Core insight: Co-founder success is engineered, not accidental.
Know yourself deeply before partnering
- Conduct team profiling exercises early: understand how you perceive yourself versus how teammates perceive you.
- Identify your superpowers and weaknesses within the team dynamic, not in isolation.
- Map where your approaches naturally clash or create tension—this prevents surprises later.
- Use behavioral insights to know when to step in (when you're the strongest contributor) versus when to defer.
- The framework works for every team member, not just co-founders.
Complementary strengths are the foundation
- Matt (border collie + golden retriever): relentless focus, energy, keeps people aligned and moving.
- Connor (grizzly bear): drives forward with intensity, balances warmth with decisive action.
- Their partnership works because neither tries to do the other's job—they trust and lean into distinct roles.
- Avoid hiring (or partnering with) clones of yourself; seek people who solve problems you don't see.
Design your co-founder relationship intentionally
- The co-CEO structure is not default; it requires continuous refinement and clear role definition.
- Matt and Connor redraft job descriptions every six months as the company evolves.
- Geographic split (Matt in London, Connor in New Zealand) creates operational coverage and forces clearer handoffs.
- Ego must not drive decisions; disagreements should center on what the business needs, not personal territory.
- If you cannot commit to ongoing dialogue and feedback with your co-founder, do not pursue this structure.
Why it works at Tracksuit
- Eight years of trust before co-founding removed the question of character and reliability.
- Raising capital split cleanly: Connor handled investor relations while Matt maintained operational momentum.
- Building culture (50% energy) alongside product (50% energy) is a deliberate choice that shapes the company.
- Four global offices reinforce the culture while leaving room for local expression.
Lessons from New Zealand's startup ecosystem
- Small, efficient markets (5.5M people) create lean operators and force global thinking early.
- Tracksuit started in New Zealand, scaled to Australia, then moved to US and UK—always pulled by customer demand rather than capital chasing.
- Global expansion from day one in product architecture, but deliberate and customer-driven in execution.

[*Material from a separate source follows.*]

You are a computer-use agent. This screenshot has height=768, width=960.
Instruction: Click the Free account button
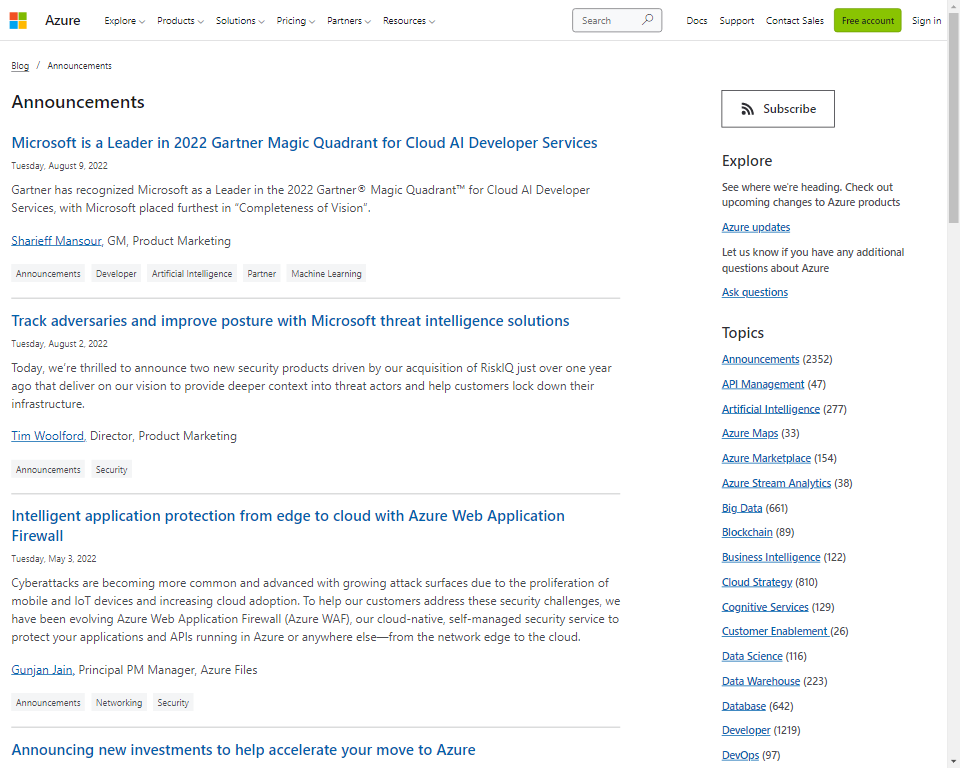pyautogui.click(x=867, y=20)
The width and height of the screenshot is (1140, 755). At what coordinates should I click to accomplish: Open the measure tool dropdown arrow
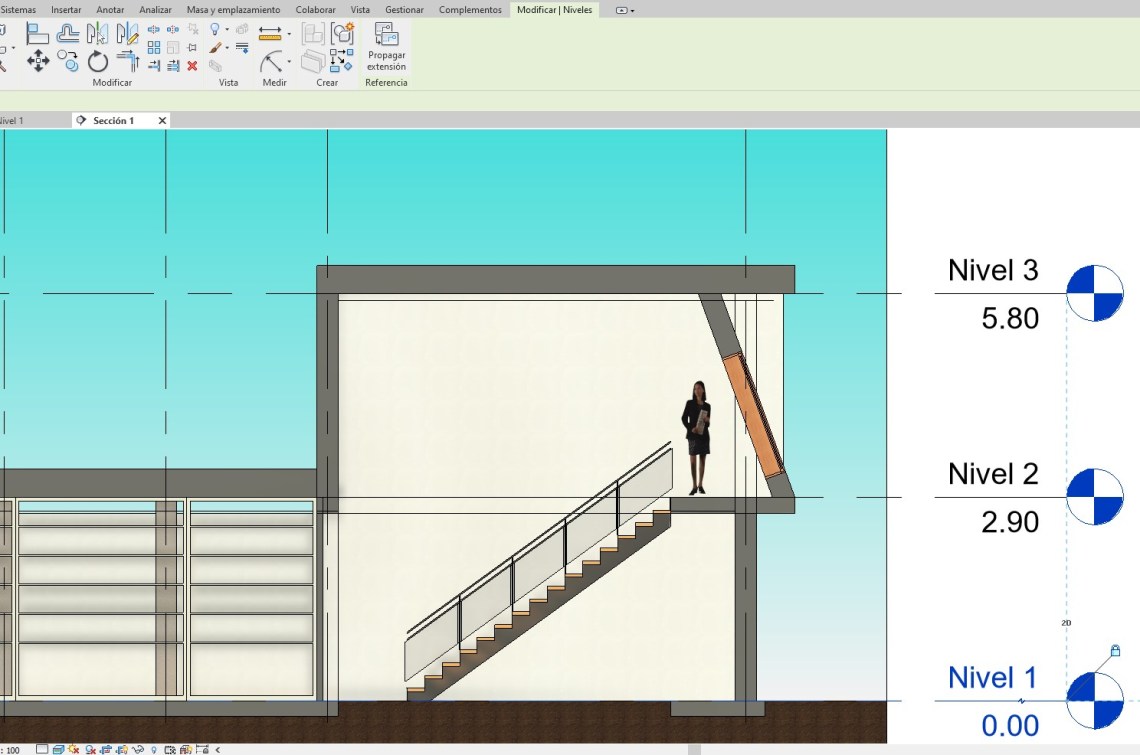[290, 34]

- Being a "test market" (highly engaged small population) means product-market fit must be real before scaling.
The Sam Altman fishing story
- Persistence pays: bothering someone on Twitter DMs eventually works, even with Y Combinator's founder.
- Solve operational constraints creatively: a fishing enthusiast investor became the gateway to meeting Sam.
- When aligned on the goal (meeting startups), logistics challenges (vegan Sam, fishing trip) become amusing obstacles, not dealbreakers.